Aim of the task ->
Please rewrite the data below with every "Screen dimensions" replaced by "Display size", leaving everything else unchanged.

-*-*-

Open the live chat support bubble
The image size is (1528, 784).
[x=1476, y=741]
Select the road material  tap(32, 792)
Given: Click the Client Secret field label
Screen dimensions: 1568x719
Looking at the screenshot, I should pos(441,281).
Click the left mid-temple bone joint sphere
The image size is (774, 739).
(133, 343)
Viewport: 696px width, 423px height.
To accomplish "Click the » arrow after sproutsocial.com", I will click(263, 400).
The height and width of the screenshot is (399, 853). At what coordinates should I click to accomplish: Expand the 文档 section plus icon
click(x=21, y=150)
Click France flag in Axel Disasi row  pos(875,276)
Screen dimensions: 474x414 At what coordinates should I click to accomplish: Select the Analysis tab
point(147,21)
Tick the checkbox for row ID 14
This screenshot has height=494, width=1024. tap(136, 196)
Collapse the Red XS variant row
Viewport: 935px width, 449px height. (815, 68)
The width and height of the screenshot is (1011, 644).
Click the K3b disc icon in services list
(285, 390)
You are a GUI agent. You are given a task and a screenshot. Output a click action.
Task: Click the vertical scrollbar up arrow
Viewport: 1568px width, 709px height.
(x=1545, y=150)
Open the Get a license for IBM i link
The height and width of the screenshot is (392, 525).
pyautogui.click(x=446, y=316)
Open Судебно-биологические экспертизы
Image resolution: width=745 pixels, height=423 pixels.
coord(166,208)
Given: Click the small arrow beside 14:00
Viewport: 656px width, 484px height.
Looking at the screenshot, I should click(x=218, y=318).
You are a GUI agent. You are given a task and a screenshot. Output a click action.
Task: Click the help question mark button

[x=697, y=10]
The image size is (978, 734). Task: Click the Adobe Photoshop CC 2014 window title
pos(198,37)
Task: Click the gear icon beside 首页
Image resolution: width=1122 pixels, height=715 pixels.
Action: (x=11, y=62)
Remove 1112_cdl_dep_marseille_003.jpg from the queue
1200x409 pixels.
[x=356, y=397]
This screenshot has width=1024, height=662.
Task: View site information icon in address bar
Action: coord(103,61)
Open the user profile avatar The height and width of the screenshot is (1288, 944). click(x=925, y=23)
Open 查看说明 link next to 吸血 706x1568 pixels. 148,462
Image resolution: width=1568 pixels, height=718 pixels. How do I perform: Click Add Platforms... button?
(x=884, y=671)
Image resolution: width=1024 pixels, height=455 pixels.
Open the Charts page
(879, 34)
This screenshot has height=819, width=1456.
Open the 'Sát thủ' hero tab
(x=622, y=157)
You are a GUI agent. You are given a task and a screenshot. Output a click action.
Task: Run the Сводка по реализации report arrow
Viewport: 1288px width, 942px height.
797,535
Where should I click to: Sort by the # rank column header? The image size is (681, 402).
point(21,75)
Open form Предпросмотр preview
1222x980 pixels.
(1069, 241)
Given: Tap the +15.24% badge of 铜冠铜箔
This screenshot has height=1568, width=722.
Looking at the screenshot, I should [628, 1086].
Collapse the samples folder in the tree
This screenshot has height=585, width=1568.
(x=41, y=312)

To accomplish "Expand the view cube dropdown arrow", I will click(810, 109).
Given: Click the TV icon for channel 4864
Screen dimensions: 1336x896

-*-*-

Reply ->
Open the live chat support bubble
The image size is (1528, 784).
[x=1476, y=741]
Select the road material  tap(32, 792)
Given: Click the Client Secret field label
Display size: 1568x719
Looking at the screenshot, I should pos(441,281).
Click the left mid-temple bone joint sphere
The image size is (774, 739).
(133, 343)
Viewport: 696px width, 423px height.
To accomplish "Click the » arrow after sproutsocial.com", I will click(263, 400).
The height and width of the screenshot is (399, 853). At what coordinates should I click to accomplish: Expand the 文档 section plus icon
click(x=21, y=150)
Click France flag in Axel Disasi row  pos(875,276)
Display size: 474x414 At what coordinates should I click to accomplish: Select the Analysis tab
point(147,21)
Tick the checkbox for row ID 14
This screenshot has height=494, width=1024. tap(136, 196)
Collapse the Red XS variant row
Viewport: 935px width, 449px height. (815, 68)
The width and height of the screenshot is (1011, 644).
Click the K3b disc icon in services list
(285, 390)
You are a GUI agent. You are given a task and a screenshot. Output a click action.
Task: Click the vertical scrollbar up arrow
Viewport: 1568px width, 709px height.
(x=1545, y=150)
Open the Get a license for IBM i link
The height and width of the screenshot is (392, 525).
pyautogui.click(x=446, y=316)
Open Судебно-биологические экспертизы
Image resolution: width=745 pixels, height=423 pixels.
coord(166,208)
Given: Click the small arrow beside 14:00
Viewport: 656px width, 484px height.
Looking at the screenshot, I should click(x=218, y=318).
You are a GUI agent. You are given a task and a screenshot. Output a click action.
Task: Click the help question mark button

[x=697, y=10]
The image size is (978, 734). Task: Click the Adobe Photoshop CC 2014 window title
pos(198,37)
Task: Click the gear icon beside 首页
Image resolution: width=1122 pixels, height=715 pixels.
Action: (x=11, y=62)
Remove 1112_cdl_dep_marseille_003.jpg from the queue
1200x409 pixels.
[x=356, y=397]
This screenshot has width=1024, height=662.
Task: View site information icon in address bar
Action: coord(103,61)
Open the user profile avatar The height and width of the screenshot is (1288, 944). click(x=925, y=23)
Open 查看说明 link next to 吸血 706x1568 pixels. 148,462
Image resolution: width=1568 pixels, height=718 pixels. How do I perform: Click Add Platforms... button?
(x=884, y=671)
Image resolution: width=1024 pixels, height=455 pixels.
Open the Charts page
(879, 34)
This screenshot has height=819, width=1456.
Open the 'Sát thủ' hero tab
(x=622, y=157)
You are a GUI agent. You are given a task and a screenshot. Output a click action.
Task: Run the Сводка по реализации report arrow
Viewport: 1288px width, 942px height.
797,535
Where should I click to: Sort by the # rank column header? The image size is (681, 402).
point(21,75)
Open form Предпросмотр preview
1222x980 pixels.
(1069, 241)
Given: Tap the +15.24% badge of 铜冠铜箔
This screenshot has height=1568, width=722.
Looking at the screenshot, I should [628, 1086].
Collapse the samples folder in the tree
This screenshot has height=585, width=1568.
(x=41, y=312)

To accomplish "Expand the view cube dropdown arrow", I will click(810, 109).
Given: Click the TV icon for channel 4864
Display size: 1336x896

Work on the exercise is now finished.